_Problem details_
Give the following records again in full and without alteration.

+ + +

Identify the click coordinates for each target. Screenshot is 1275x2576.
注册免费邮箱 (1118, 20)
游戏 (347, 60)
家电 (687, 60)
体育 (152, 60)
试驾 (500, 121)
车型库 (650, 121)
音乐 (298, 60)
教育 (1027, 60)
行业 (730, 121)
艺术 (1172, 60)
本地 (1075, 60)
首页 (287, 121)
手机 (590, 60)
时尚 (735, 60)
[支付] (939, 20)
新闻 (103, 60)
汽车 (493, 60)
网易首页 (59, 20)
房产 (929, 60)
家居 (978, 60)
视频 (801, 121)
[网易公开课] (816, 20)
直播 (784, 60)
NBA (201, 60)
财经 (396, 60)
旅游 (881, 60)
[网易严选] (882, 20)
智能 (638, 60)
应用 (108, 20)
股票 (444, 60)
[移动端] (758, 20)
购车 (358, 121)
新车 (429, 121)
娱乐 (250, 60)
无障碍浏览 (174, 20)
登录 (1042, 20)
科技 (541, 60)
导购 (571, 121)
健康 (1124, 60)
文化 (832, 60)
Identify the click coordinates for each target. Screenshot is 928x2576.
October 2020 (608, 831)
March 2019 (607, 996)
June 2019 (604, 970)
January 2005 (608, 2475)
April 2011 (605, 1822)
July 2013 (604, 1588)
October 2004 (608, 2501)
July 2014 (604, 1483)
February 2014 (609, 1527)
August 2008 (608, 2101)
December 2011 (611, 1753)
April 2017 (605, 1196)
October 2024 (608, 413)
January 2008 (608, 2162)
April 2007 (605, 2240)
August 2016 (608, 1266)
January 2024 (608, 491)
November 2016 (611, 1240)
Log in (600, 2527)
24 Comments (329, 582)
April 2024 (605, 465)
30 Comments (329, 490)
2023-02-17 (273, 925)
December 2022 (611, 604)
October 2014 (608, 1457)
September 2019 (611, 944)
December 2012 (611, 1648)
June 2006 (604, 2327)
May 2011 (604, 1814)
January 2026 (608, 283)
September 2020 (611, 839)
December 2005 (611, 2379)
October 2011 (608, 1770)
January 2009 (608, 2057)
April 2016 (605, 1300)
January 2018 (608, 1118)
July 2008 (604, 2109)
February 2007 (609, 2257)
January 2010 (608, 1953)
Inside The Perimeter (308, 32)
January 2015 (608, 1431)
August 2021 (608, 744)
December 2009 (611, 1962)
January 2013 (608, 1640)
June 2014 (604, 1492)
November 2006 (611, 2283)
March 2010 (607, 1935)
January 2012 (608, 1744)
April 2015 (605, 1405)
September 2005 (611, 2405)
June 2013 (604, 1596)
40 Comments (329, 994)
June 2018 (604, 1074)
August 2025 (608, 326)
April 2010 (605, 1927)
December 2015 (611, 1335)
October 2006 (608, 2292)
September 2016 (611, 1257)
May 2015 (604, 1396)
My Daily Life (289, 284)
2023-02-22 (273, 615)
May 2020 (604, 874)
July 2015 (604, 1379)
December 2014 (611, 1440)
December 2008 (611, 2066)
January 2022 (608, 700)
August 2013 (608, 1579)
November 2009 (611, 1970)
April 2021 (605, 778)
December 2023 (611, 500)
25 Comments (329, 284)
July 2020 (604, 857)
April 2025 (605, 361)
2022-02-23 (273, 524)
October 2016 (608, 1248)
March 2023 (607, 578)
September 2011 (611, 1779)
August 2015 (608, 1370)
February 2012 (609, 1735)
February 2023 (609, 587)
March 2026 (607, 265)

+ + +

_Reply to the exercise_
Identify the click coordinates for each target. Screenshot is 1275x2576.
注册免费邮箱 (1118, 20)
游戏 (347, 60)
家电 (687, 60)
体育 (152, 60)
试驾 (500, 121)
车型库 (650, 121)
音乐 (298, 60)
教育 (1027, 60)
行业 (730, 121)
艺术 (1172, 60)
本地 (1075, 60)
首页 (287, 121)
手机 (590, 60)
时尚 (735, 60)
[支付] (939, 20)
新闻 (103, 60)
汽车 (493, 60)
网易首页 (59, 20)
房产 (929, 60)
家居 (978, 60)
视频 (801, 121)
[网易公开课] (816, 20)
直播 (784, 60)
NBA (201, 60)
财经 (396, 60)
旅游 (881, 60)
[网易严选] (882, 20)
智能 (638, 60)
应用 (108, 20)
股票 (444, 60)
[移动端] (758, 20)
购车 (358, 121)
新车 (429, 121)
娱乐 (250, 60)
无障碍浏览 (174, 20)
登录 (1042, 20)
科技 (541, 60)
导购 (571, 121)
健康 (1124, 60)
文化 (832, 60)
Identify the click coordinates for each target. Screenshot is 928x2576.
October 2020 (608, 831)
March 2019 (607, 996)
June 2019 (604, 970)
January 2005 (608, 2475)
April 2011 (605, 1822)
July 2013 (604, 1588)
October 2004 (608, 2501)
July 2014 (604, 1483)
February 2014 (609, 1527)
August 2008 (608, 2101)
December 2011 (611, 1753)
April 2017 (605, 1196)
October 2024 (608, 413)
January 2008 (608, 2162)
April 2007 (605, 2240)
August 2016 (608, 1266)
January 2024 (608, 491)
November 2016 (611, 1240)
Log in (600, 2527)
24 Comments (329, 582)
April 2024 (605, 465)
30 Comments (329, 490)
2023-02-17 (273, 925)
December 2022 (611, 604)
October 2014 (608, 1457)
September 2019 (611, 944)
December 2012 (611, 1648)
June 2006 (604, 2327)
May 2011 (604, 1814)
January 2026 (608, 283)
September 2020 (611, 839)
December 2005 (611, 2379)
October 2011 (608, 1770)
January 2009 (608, 2057)
April 2016 (605, 1300)
January 2018 (608, 1118)
July 2008 (604, 2109)
February 2007 (609, 2257)
January 2010 (608, 1953)
Inside The Perimeter (308, 32)
January 2015 (608, 1431)
August 2021 (608, 744)
December 2009 (611, 1962)
January 2013 (608, 1640)
June 2014 (604, 1492)
November 2006 (611, 2283)
March 2010 (607, 1935)
January 2012 (608, 1744)
April 2015 (605, 1405)
September 2005 (611, 2405)
June 2013 (604, 1596)
40 Comments (329, 994)
June 2018 (604, 1074)
August 2025 (608, 326)
April 2010 (605, 1927)
December 2015 (611, 1335)
October 2006 (608, 2292)
September 2016 (611, 1257)
May 2015 (604, 1396)
My Daily Life (289, 284)
2023-02-22 (273, 615)
May 2020 (604, 874)
July 2015 (604, 1379)
December 2014 (611, 1440)
December 2008 (611, 2066)
January 2022 (608, 700)
August 2013 (608, 1579)
November 2009 (611, 1970)
April 2021 (605, 778)
December 2023 (611, 500)
25 Comments (329, 284)
July 2020 (604, 857)
April 2025 (605, 361)
2022-02-23 (273, 524)
October 2016 (608, 1248)
March 2023 (607, 578)
September 2011 (611, 1779)
August 2015 (608, 1370)
February 2012 (609, 1735)
February 2023 (609, 587)
March 2026 (607, 265)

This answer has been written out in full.